**Material for the task**.
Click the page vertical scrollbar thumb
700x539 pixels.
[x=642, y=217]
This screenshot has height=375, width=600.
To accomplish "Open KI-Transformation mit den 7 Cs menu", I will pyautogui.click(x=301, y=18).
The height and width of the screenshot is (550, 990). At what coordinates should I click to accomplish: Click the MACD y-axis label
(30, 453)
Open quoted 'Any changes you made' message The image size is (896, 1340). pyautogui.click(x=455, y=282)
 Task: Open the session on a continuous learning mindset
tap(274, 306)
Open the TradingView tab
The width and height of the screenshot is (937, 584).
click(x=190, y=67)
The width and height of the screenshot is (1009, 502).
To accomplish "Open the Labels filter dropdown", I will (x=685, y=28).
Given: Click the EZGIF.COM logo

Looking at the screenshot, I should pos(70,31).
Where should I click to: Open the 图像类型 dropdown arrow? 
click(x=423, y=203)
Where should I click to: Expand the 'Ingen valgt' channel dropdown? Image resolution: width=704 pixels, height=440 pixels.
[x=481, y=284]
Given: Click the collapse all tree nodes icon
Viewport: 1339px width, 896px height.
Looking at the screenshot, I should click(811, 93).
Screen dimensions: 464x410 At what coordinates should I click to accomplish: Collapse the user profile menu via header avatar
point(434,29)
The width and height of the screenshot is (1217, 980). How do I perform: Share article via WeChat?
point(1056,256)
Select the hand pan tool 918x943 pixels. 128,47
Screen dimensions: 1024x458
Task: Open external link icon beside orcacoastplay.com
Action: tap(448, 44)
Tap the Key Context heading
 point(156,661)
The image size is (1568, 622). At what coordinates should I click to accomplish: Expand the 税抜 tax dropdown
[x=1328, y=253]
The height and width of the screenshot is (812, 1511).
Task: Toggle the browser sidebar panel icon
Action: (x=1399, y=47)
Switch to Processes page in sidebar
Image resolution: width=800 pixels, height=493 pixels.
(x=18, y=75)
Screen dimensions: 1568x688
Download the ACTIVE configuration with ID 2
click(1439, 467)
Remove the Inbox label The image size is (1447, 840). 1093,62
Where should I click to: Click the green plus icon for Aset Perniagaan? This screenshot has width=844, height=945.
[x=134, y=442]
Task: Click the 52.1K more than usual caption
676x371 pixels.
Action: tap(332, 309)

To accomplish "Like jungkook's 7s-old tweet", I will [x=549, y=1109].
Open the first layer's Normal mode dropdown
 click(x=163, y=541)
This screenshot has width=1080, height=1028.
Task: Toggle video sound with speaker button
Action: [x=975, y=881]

**What you will do**. Across the whole listing above, count each line in which the string "pyautogui" occurs; respond with that number only.

**Task result**. 2